Les participantes et participants à une formation donnée en 2009 au Congo dans un précédent projet du réseau Hygeia.

Crédit : Marie Hatem

En 5 secondes

Grâce à une subvention de près de 22 M$, la Fondation Panzi du Dr Mukwege bénéficie du soutien de l’UdeM pour améliorer les services offerts aux femmes congolaises victimes de viol.

S’il y a une initiative qui milite en faveur des droits des femmes, c’est bien celle du DDenis Mukwege, Prix Nobel de la paix en 2018. «L’homme qui répare les femmes», comme on le surnomme, soigne depuis plus de 20 ans les victimes de viols collectifs perpétrés par des groupes armés en République démocratique du Congo (RDC). Et voilà que son modèle holistique de soins, qui guérit le corps et l’âme des survivantes à travers une prise en charge médicale, psychosociale, socioéconomique et juridique, va bénéficier du soutien de l’Université de Montréal par l’entremise de son unité de santé internationale, de l'observatoire Hygeia et de ses différentes facultés.

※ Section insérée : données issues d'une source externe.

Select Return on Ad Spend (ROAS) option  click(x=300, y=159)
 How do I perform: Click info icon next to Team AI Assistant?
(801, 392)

Le projet baptisé TUSEME KWELI – Disons la vérité est doté d’un financement de 21,9 M$ et s’étalera sur six ans afin de permettre aux femmes et aux jeunes filles les plus vulnérables d’avoir un meilleur accès aux soins à l’Hôpital de Panzi, fondé par le Dr Mukwege dans la ville de Bukavu, en RDC, et dans des dispensaires des zones rurales du Sud-Kivu ainsi que du Burundi voisin.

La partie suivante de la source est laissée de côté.